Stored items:
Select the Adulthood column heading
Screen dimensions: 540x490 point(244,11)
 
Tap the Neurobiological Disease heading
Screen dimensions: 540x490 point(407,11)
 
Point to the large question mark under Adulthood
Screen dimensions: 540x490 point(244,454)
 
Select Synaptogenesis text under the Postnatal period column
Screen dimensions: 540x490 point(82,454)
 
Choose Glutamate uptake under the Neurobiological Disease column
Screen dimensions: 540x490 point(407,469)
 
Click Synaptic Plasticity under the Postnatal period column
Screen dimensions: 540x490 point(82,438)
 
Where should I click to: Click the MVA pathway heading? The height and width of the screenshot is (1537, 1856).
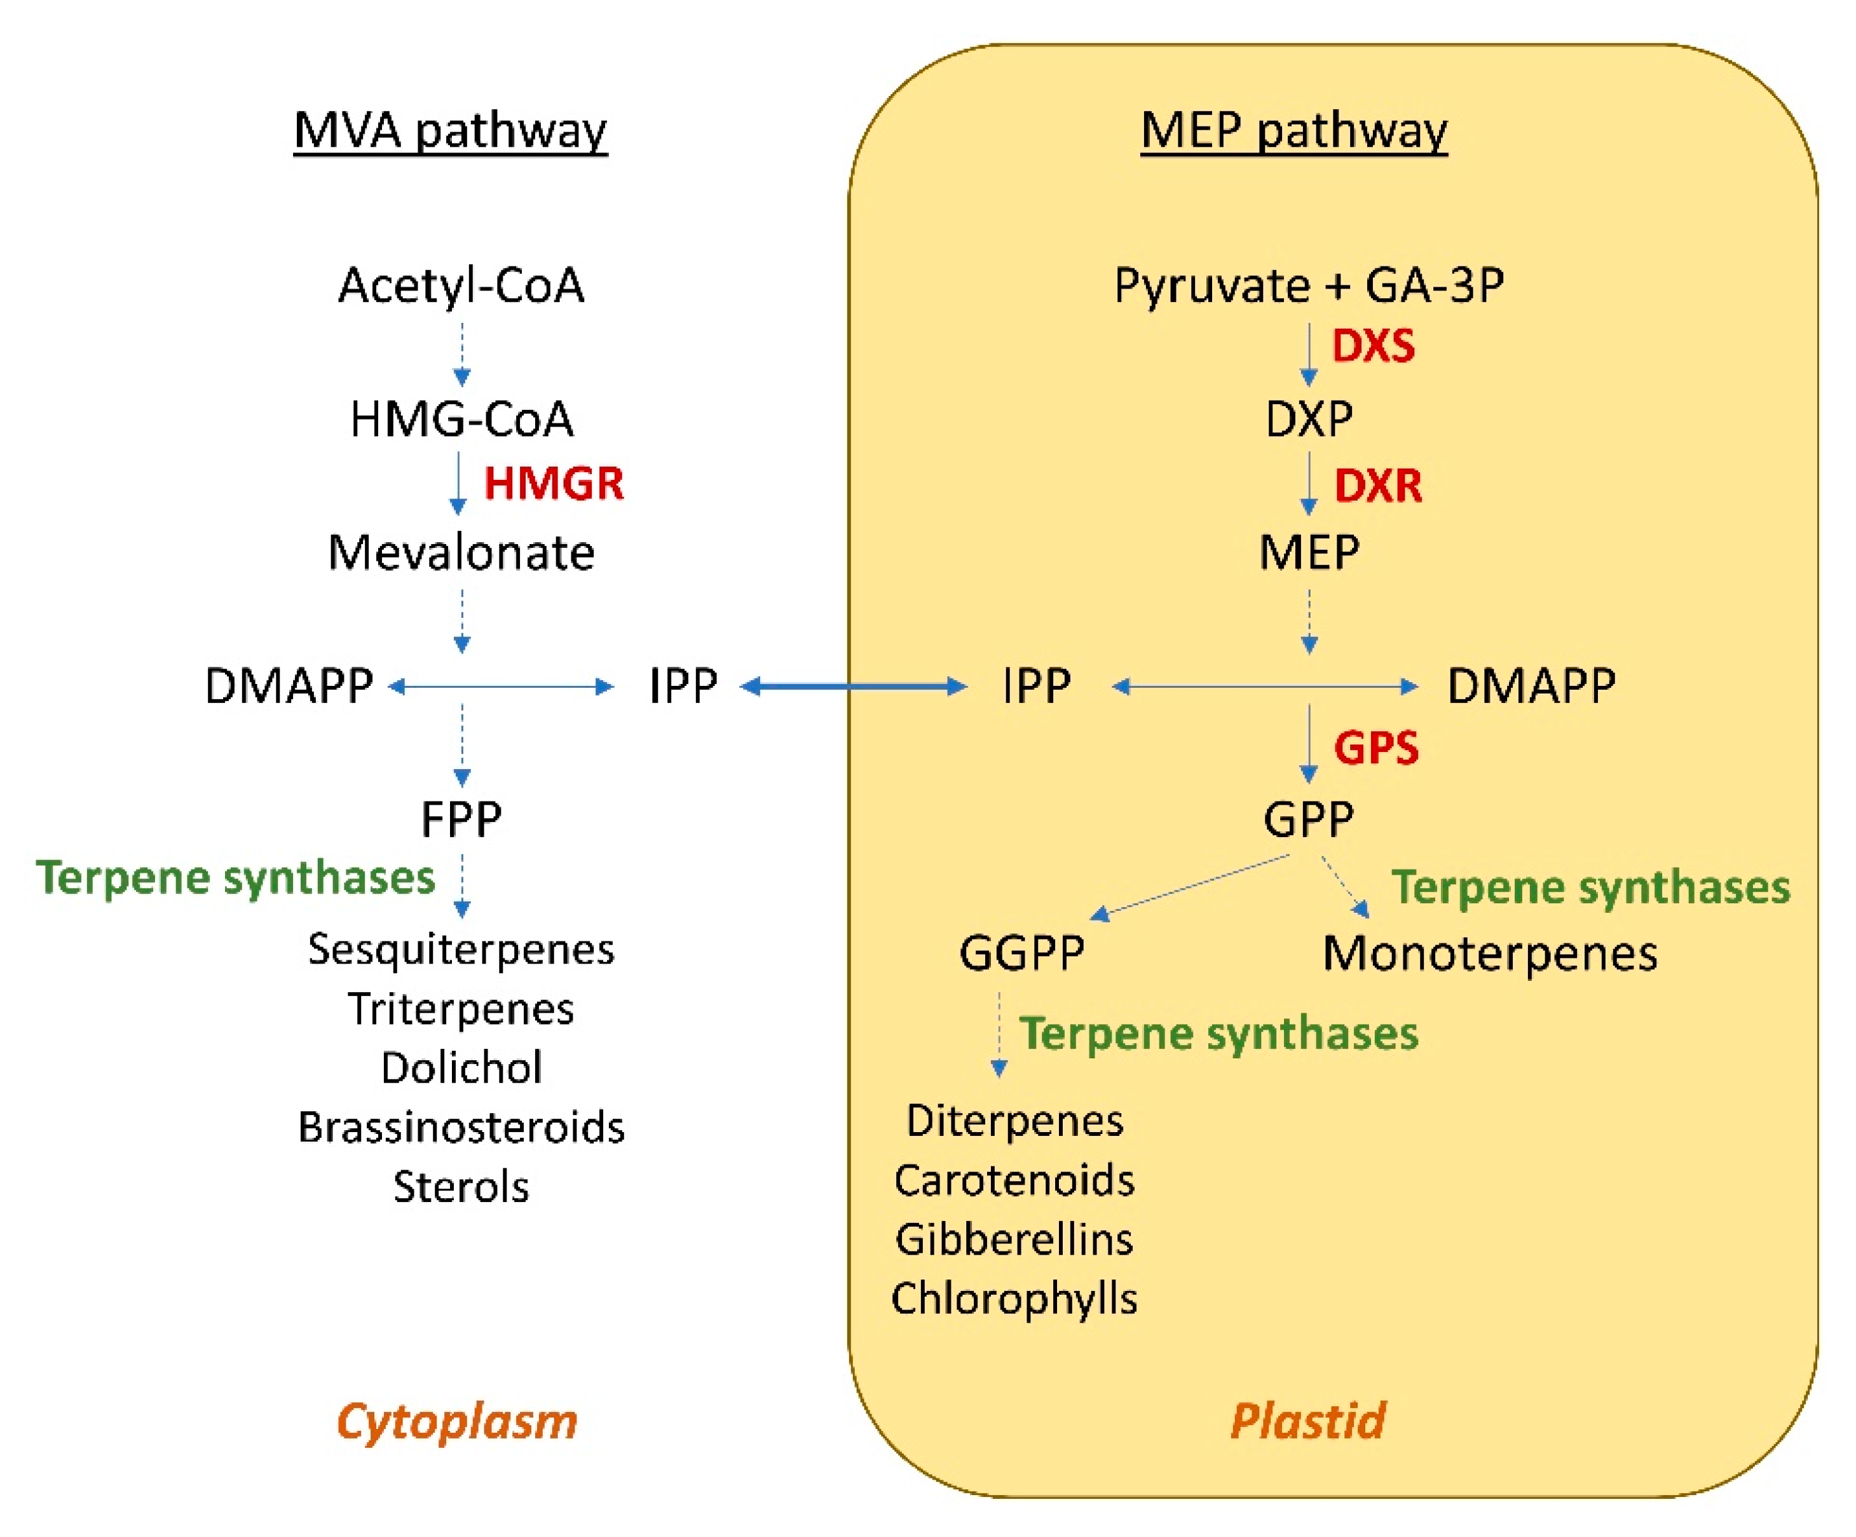click(x=450, y=131)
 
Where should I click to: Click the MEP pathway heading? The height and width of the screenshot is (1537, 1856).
click(x=1294, y=131)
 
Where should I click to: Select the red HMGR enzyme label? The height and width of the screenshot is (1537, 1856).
click(x=553, y=484)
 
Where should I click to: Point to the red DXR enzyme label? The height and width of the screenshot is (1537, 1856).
click(x=1378, y=485)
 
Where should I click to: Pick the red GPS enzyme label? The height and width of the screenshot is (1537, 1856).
click(x=1376, y=748)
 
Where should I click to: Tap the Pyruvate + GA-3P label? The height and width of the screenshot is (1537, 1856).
click(x=1308, y=285)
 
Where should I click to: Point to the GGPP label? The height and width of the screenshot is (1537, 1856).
click(x=1021, y=953)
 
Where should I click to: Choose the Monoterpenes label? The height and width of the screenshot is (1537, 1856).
click(x=1489, y=953)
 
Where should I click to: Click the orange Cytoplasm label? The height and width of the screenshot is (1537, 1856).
click(x=457, y=1422)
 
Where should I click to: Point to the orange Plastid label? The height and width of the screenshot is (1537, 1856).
click(x=1308, y=1422)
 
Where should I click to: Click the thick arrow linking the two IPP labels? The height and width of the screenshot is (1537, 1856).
click(x=854, y=686)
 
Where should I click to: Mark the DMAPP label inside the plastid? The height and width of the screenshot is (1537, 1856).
click(x=1531, y=686)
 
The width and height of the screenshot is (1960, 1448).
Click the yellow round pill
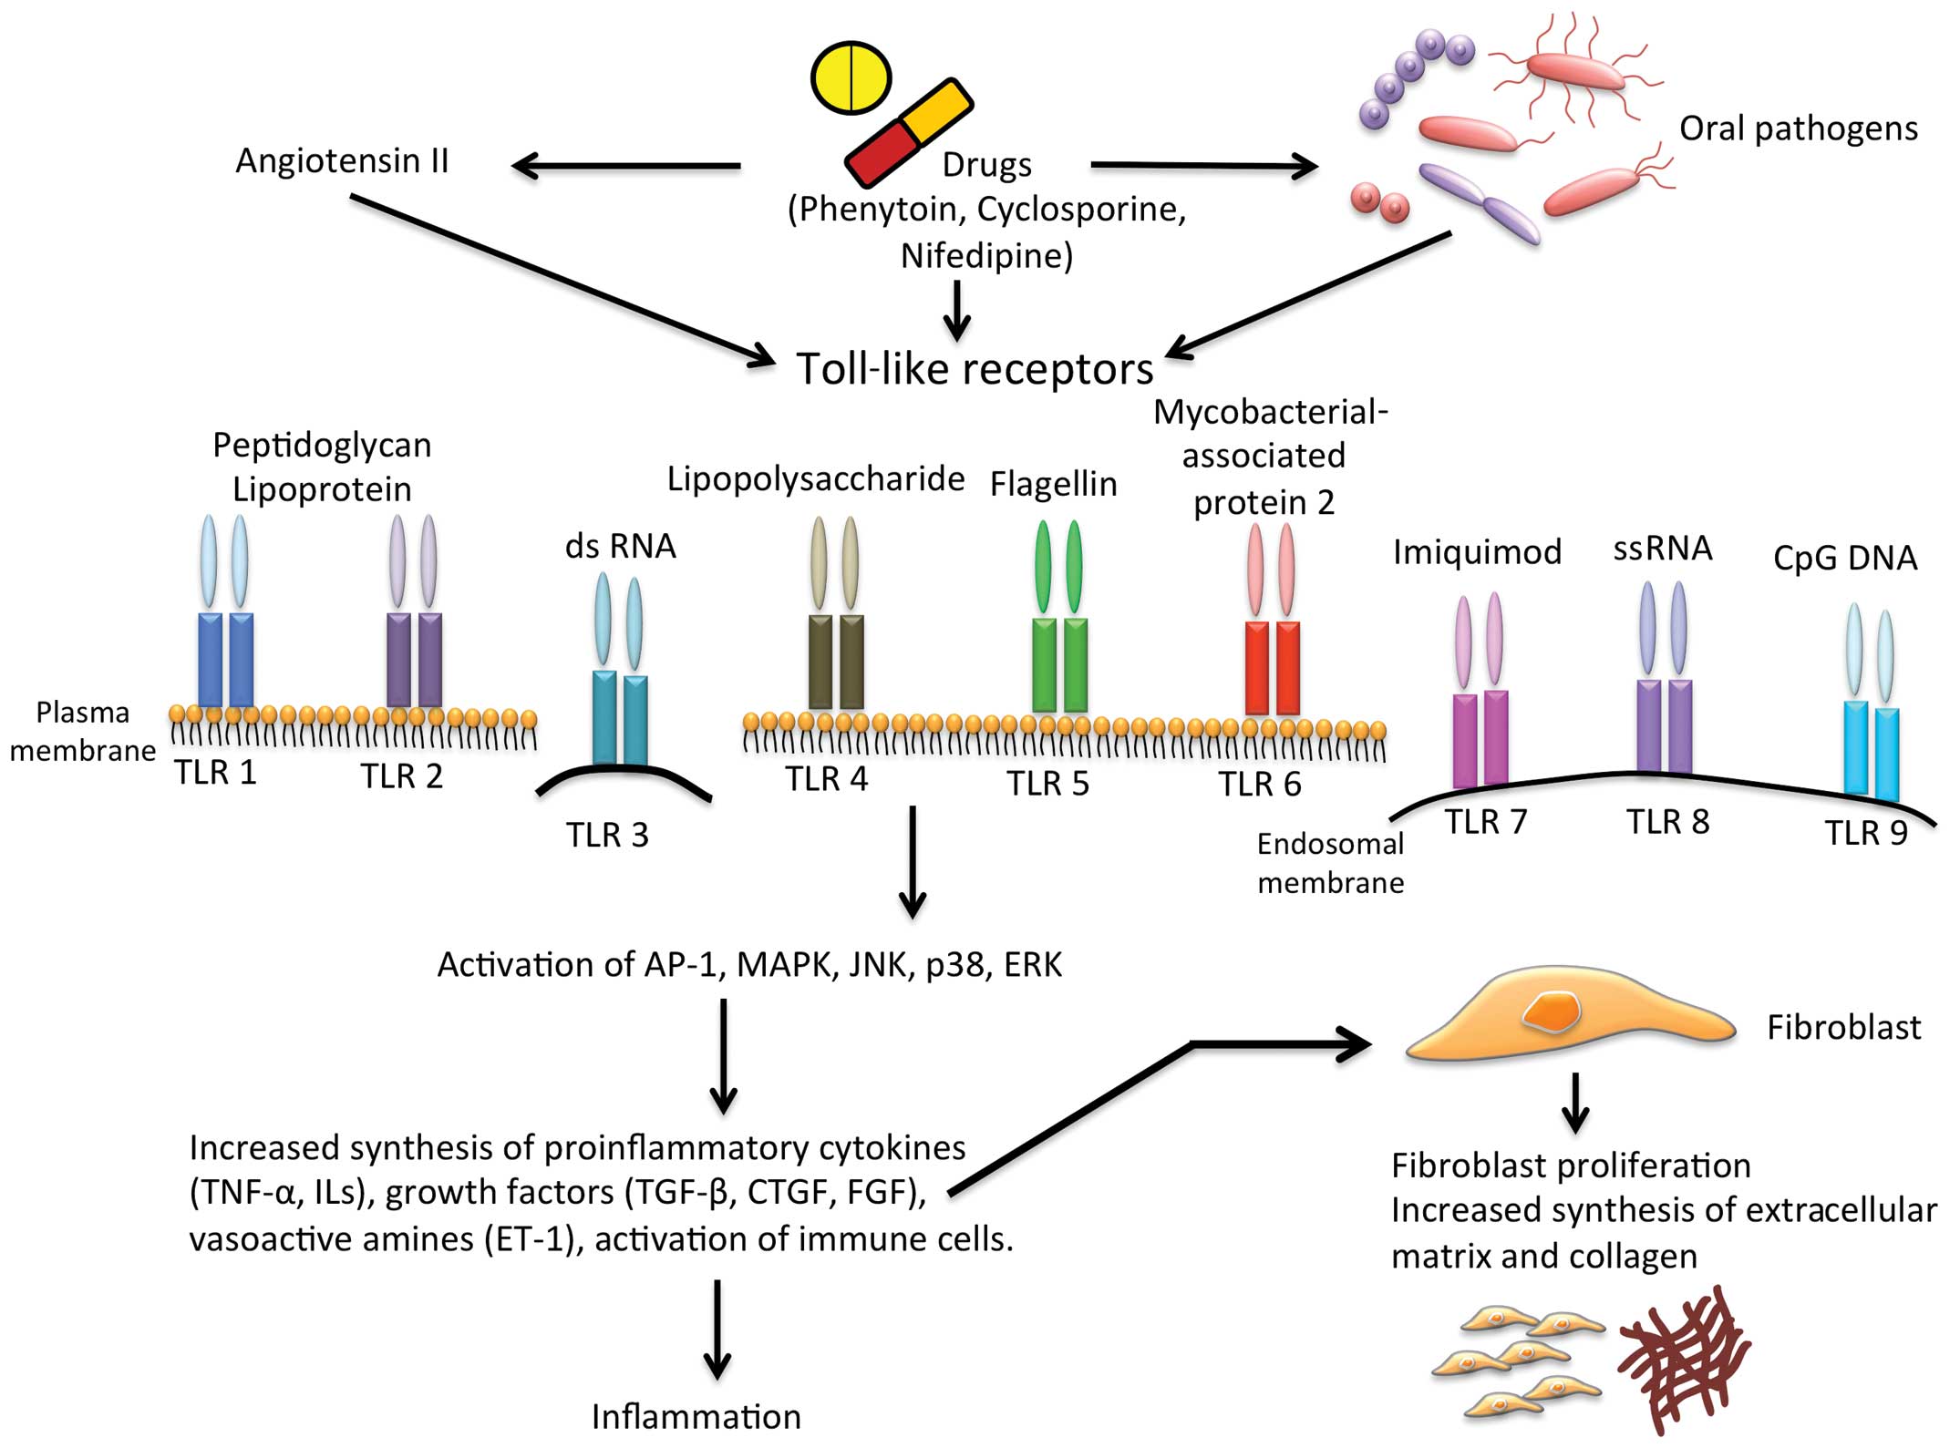851,77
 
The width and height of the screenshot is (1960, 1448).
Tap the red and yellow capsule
908,133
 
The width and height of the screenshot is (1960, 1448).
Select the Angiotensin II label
342,161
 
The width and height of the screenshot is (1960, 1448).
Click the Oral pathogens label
1798,128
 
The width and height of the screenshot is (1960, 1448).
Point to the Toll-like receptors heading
975,369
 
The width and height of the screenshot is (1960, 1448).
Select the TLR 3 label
607,835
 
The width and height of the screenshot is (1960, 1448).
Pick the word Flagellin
1053,484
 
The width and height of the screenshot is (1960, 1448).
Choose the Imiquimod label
1477,552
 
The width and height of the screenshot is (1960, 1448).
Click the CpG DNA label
1844,558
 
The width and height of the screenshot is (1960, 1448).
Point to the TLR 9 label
1865,833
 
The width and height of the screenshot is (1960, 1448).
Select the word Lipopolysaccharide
815,479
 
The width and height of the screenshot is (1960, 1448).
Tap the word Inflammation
696,1417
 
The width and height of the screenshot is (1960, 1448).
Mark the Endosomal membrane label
1330,863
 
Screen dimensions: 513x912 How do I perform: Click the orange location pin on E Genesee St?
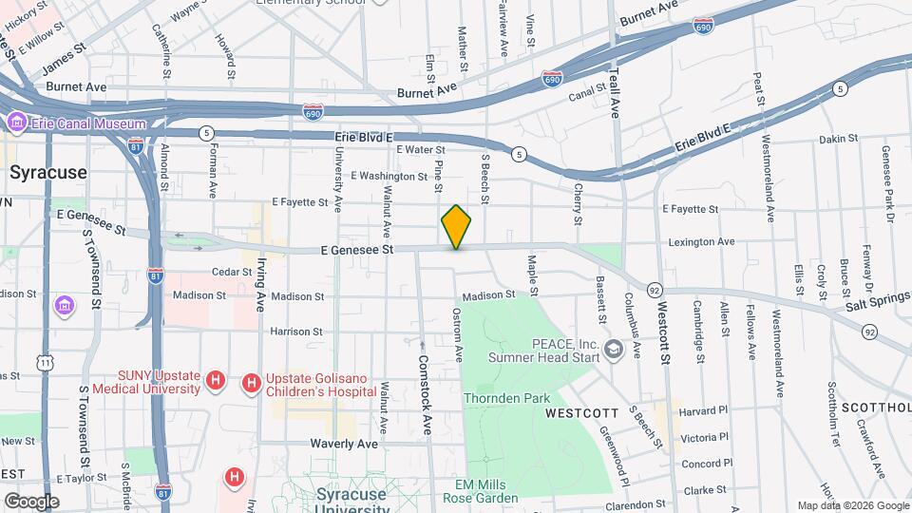tap(456, 227)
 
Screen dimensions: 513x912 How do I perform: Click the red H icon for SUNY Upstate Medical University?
tap(216, 382)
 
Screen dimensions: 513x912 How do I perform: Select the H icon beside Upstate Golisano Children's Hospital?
tap(251, 382)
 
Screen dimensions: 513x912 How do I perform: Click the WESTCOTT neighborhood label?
tap(582, 413)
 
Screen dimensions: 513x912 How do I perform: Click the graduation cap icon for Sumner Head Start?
tap(614, 352)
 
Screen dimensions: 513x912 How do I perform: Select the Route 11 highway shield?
tap(46, 362)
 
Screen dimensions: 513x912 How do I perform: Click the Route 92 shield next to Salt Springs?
tap(869, 332)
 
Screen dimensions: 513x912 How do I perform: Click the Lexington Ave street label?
tap(701, 242)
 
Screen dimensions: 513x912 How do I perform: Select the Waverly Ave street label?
tap(342, 444)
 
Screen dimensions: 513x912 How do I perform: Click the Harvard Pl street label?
tap(704, 410)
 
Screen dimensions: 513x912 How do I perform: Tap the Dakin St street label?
tap(838, 138)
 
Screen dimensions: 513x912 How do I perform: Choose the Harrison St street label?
tap(296, 332)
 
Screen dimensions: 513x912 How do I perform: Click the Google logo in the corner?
tap(30, 501)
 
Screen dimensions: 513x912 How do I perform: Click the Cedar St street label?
tap(232, 272)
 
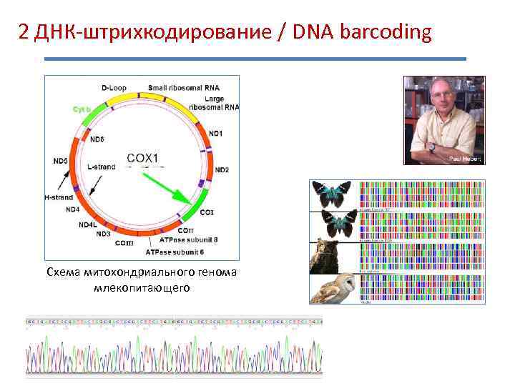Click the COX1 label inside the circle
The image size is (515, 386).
tap(143, 158)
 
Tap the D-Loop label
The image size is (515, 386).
tap(114, 87)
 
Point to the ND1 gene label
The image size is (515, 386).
tap(215, 133)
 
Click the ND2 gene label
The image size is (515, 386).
tap(222, 169)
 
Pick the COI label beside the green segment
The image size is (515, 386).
tap(207, 212)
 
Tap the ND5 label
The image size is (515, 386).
tap(61, 161)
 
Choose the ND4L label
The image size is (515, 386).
tap(87, 224)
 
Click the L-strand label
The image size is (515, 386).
tap(102, 167)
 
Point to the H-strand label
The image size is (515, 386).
tap(58, 196)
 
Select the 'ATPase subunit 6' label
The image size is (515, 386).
tap(175, 252)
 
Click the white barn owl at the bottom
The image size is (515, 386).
tap(333, 290)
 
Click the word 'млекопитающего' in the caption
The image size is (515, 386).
tap(141, 287)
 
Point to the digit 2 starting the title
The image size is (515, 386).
tap(24, 33)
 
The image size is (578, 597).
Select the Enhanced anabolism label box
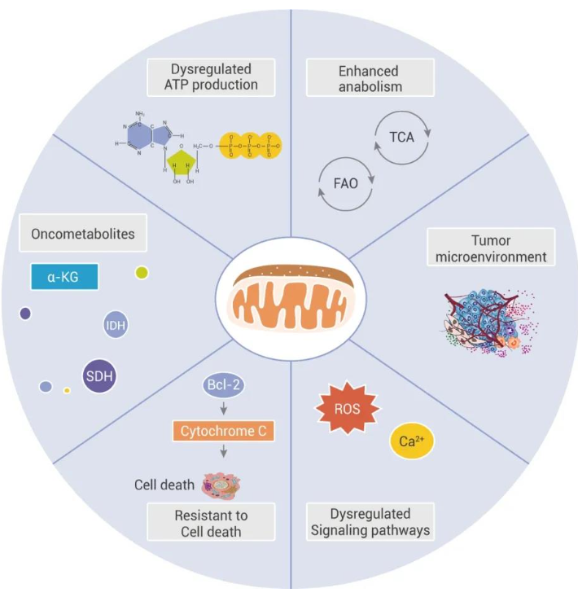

### What the task requires
Track down all lines above with the string "period" and copy them.

### Answer box
Select Synaptogenesis text under the Postnatal period column
Click Synaptic Plasticity under the Postnatal period column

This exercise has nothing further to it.